The draft withdrawal agreement endorsed by leaders at a special meeting of the European Council on 25 November 2018 provides that workers will continue to enjoy the following:-

  • The right not to be discriminated against on the grounds of nationality as regards employment, remuneration and other conditions of work and employment
  • The right to take up and pursue an activity in accordance with the rules applicable to the nationals of the host State or State of work
  • The right to equal treatment in respect of condition of employment and work, in particular as regards remuneration, dismissal and in case of unemployment, reinstatement or reemployment
  • Collective rights
  • The right for their children to be admitted to the general educational, apprenticeship and vocational training courses under the same conditions as the national of the host State or State of work, if such children are residing in the territory where the worker works.

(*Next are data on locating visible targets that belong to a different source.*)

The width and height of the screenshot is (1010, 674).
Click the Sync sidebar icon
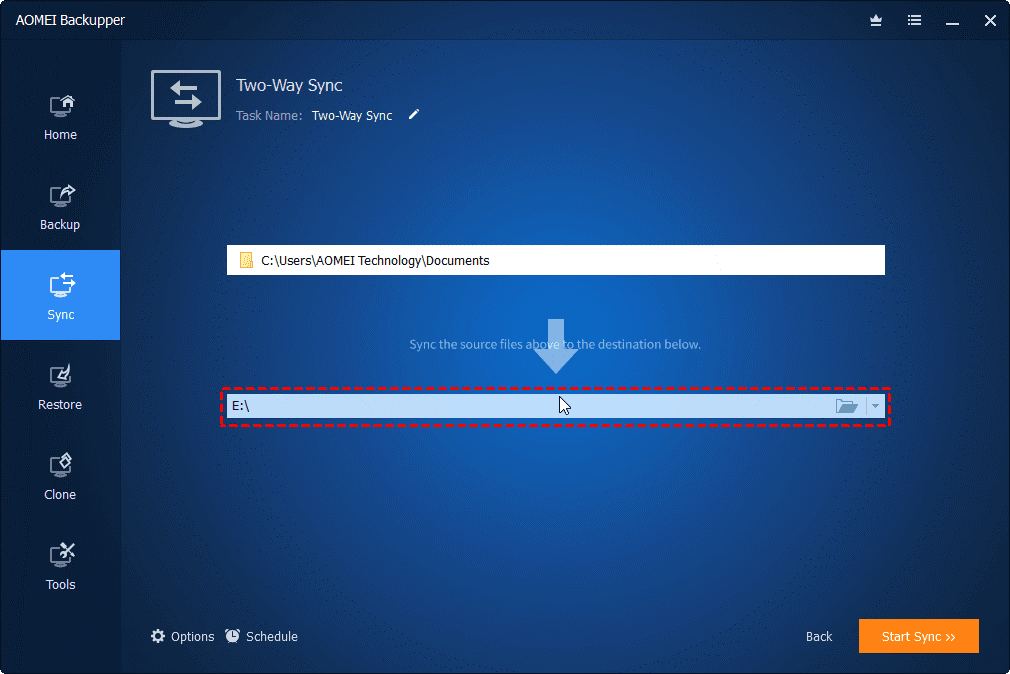pyautogui.click(x=60, y=294)
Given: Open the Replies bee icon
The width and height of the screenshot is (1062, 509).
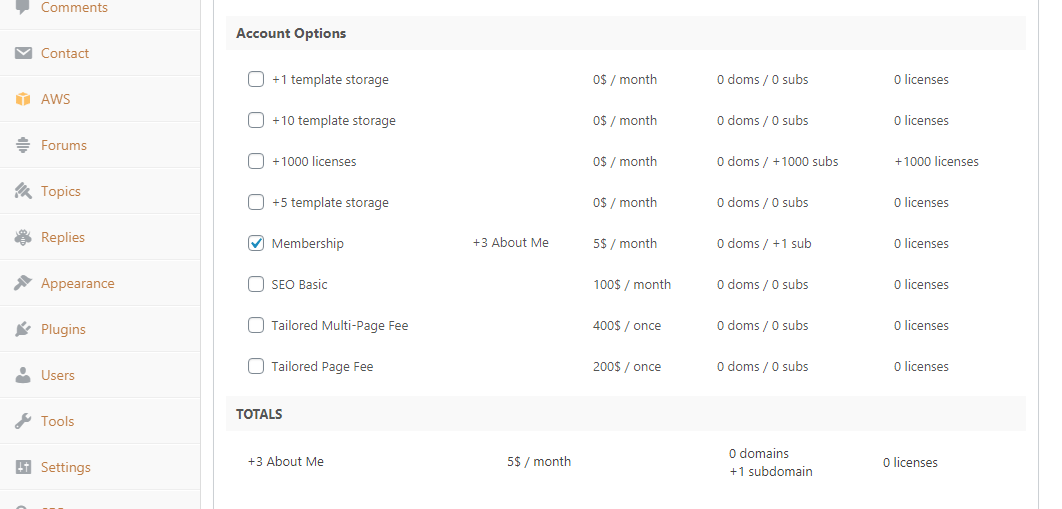Looking at the screenshot, I should pos(23,237).
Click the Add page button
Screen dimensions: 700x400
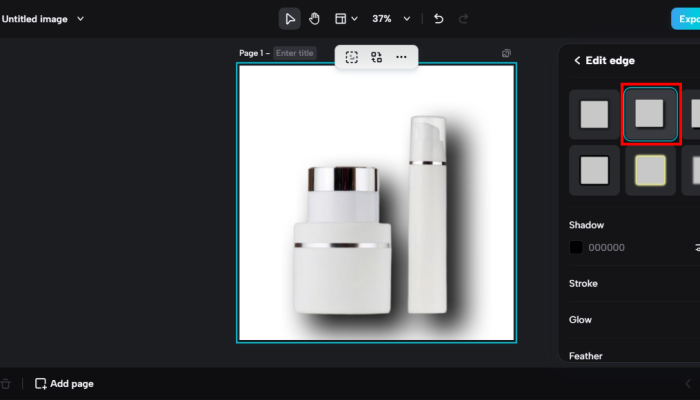click(x=65, y=383)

Agreement has been reached that the transition will be 30 March 2019 and 31 December 2020. This is the government’s formal indication of its plans both legally and operationally in relation to settled status, however the final position may be subject to change:-

  • EU citizens and their family members will be able to apply for settled status (indefinite leave to remain) or pre-settled status (limited leave to remain) under the scheme if there are resident in the UK on or before 31 December 2020, and
  • In the case of settled status applicants, they have lived in the UK continuously for 5 years or more
  • In the case of pre-settled status applicants, they do not meet the residence requirements for settled status
  • In the case of those who have been issued with a permanent residence document, they have not been absent from the UK for a continuous period of more than 5 years

Legal mechanism for ending the free movement regime

The government has stated that it would be bringing forward an Immigration Bill in the next Parliament to ‘repeal the EU-derived free movement provisions so as to be able, on our exit from the EU, to bring EU citizens fully within the scope of UK law’. This might aim to put in place the foundations for a new immigration regime for EU citizens (who currently do not require leave to enter the UK). It is currently unclear as to what is the government’s precise intention as regard how and when the existing EU free movement regime will be terminated, and as to the transition. It is likely that many key issues will be the subject of negotiation with the EU (such as, in particular, whether or not there should be a preferential immigration regime for EU citizens as against nationals of other countries). Both the government and the EU have indicated a wish to negotiate at least some reciprocal arrangements for the movement of persons.

Priorities for employers

A suggested priority would be an examination of the organisation’s current staffing in the UK to see what potential immigration issues might arise post-Brexit. Businesses should also consider how many EU (non-UK) citizens they employ and whether the business is heavily dependent upon EU employees, either skilled or unskilled. Employers should work with their HR teams to understand the needs and concerns of their workforce and the impact any loss of ability to retain or employ non-UK employees might have on the business.

Brexit continues to be an ongoing transitional process and should be monitored and actively reviewed by employers.